In this item called ‘In the field’ we share insights from domain experts directly from the football industry. The content is all about user cases and interesting developments from the usage of data analytics in the world of football. This edition is with David Sharpe, former Chairman of Wigan Athletic, current Senior Sports Agent at the 366 Group and Strategic Advisor at SciSports.
What is your current function within the football industry and what are your most important tasks and responsibilities in this role?
Three months ago, I stepped down as Chairman of Wigan Athletic since the club was sold to a Chinese Business. Now, I work for SciSports as a Strategic Advisor on a part-time basis. Next to this, I work as Senior Sports Agent at the 366 Group. My main focus right now, is to employ agents and to represent players in contract negotiations and commercial deals. It is good to see the amount of transfers going on.
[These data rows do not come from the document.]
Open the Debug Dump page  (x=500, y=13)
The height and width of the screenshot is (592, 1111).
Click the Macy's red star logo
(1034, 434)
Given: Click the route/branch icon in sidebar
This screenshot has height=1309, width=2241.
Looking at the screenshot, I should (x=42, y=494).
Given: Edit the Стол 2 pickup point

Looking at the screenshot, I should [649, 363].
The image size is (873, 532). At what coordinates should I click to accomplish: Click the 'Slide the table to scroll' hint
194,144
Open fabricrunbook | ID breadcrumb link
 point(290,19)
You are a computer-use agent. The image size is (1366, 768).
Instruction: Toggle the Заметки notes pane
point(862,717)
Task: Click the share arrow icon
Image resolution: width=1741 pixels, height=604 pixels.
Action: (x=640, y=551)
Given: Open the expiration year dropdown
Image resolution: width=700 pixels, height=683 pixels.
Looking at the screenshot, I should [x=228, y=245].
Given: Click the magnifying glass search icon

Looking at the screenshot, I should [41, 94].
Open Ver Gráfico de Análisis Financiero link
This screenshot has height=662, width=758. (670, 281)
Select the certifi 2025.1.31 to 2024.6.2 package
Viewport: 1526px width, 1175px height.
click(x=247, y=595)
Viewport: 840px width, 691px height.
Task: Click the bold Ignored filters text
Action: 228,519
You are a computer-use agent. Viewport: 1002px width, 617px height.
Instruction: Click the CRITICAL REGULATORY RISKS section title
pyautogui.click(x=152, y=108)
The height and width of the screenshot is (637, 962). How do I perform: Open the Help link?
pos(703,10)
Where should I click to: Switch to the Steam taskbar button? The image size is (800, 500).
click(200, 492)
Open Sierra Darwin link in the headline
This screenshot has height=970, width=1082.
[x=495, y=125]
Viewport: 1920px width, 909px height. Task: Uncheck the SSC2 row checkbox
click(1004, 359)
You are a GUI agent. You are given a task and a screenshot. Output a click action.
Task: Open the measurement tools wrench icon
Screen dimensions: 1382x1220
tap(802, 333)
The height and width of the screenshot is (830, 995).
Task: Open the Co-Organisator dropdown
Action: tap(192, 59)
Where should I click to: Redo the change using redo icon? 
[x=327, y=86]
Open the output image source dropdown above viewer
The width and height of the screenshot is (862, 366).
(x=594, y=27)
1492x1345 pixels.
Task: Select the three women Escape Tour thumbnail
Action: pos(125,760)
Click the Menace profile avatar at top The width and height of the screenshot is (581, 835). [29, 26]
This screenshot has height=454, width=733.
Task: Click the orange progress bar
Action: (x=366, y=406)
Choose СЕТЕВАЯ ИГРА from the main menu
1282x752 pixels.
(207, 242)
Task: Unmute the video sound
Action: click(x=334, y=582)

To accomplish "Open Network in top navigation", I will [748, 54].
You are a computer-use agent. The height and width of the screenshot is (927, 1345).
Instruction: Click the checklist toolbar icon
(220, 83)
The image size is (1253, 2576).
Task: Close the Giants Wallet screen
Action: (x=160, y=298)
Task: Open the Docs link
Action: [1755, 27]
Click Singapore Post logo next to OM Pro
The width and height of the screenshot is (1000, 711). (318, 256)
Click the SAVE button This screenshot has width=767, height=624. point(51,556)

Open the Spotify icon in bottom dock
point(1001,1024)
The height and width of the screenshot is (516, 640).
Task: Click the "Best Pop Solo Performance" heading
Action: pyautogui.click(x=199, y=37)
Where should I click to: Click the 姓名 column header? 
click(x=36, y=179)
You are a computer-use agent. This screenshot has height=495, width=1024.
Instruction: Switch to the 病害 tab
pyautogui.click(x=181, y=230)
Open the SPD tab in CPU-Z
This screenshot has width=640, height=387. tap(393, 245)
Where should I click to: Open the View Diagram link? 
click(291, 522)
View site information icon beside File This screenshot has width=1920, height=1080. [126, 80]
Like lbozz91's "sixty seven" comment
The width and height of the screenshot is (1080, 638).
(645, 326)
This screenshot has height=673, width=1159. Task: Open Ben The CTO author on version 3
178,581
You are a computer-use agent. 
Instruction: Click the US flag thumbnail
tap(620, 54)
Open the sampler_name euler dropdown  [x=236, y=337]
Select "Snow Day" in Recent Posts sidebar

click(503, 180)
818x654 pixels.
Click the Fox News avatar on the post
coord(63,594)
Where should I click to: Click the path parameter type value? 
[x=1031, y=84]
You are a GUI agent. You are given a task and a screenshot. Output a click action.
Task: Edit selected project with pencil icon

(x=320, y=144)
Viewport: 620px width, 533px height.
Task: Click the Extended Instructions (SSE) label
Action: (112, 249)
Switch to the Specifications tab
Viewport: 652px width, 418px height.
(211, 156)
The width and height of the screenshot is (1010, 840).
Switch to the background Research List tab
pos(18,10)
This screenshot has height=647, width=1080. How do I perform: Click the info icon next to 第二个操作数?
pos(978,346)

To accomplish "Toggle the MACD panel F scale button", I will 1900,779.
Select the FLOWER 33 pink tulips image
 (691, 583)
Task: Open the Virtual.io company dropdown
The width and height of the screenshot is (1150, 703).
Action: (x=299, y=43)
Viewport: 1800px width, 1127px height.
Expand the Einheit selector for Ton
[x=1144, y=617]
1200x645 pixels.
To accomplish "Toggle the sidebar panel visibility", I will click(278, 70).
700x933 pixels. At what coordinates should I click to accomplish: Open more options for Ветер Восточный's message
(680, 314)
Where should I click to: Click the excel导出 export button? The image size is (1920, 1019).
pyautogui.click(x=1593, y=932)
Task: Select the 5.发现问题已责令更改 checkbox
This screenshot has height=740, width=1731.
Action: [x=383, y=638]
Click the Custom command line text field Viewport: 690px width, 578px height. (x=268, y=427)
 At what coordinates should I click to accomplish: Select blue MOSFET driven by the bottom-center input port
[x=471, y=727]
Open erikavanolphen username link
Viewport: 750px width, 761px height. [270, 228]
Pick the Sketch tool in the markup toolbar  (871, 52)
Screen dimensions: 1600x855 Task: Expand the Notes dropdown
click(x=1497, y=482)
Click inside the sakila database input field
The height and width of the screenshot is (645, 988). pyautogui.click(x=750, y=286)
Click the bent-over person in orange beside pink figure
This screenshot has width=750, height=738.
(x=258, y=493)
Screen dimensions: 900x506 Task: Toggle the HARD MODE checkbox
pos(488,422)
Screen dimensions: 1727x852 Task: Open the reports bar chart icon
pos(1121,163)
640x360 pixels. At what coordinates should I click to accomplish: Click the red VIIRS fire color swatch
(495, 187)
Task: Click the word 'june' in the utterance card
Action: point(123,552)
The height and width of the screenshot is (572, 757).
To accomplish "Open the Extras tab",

Do you apply data analytics in your current role? If yes, how does data analytics give you more insight?
In my current role at the 366 Group, we use data analytics in targeting player and in player recruitment. For instance, if we are in contact with a player, we use data analytics to show him his performances, his potential, and how he can be compared to other players across the same league or higher leagues. Mainly, we use data analytics to educate the players, but it can also help to convince players to sign for our company.
We also applied data analytics at Wigan Athletic for the recruitment team. We would only sign players when we had done both, objective (data)scouting and traditional scouting. The combination of the two is crucial. That is an example of what we did last summer, when we signed Cédric Kipré of Motherwell FC for Wigan Athletic. We found him on the online recruitment platform of SciSports’ platform. His SciSkill score and Potential were really interesting. As a result, we watched him around five times and eventually signed him. Kipré has only missed a few matches for Wigan Athletic and is performing very well. The SciSkill algorithm is a great way to cross-reference the level of a player and to use as an initial check.
What are the key questions you try (or would like) to answer with data analytics?
Data analytics have played an important role in the initial check on a player. Is it worth it to watch a game of a specific player? We determined this by taking a look at their current SciSkill and SciSkill Potential. The next step is a more in-depth analysis, the ‘thinking behind the numbers’. How does a player influence the team? As an example, we would take a look at the attributes of a player for this analysis.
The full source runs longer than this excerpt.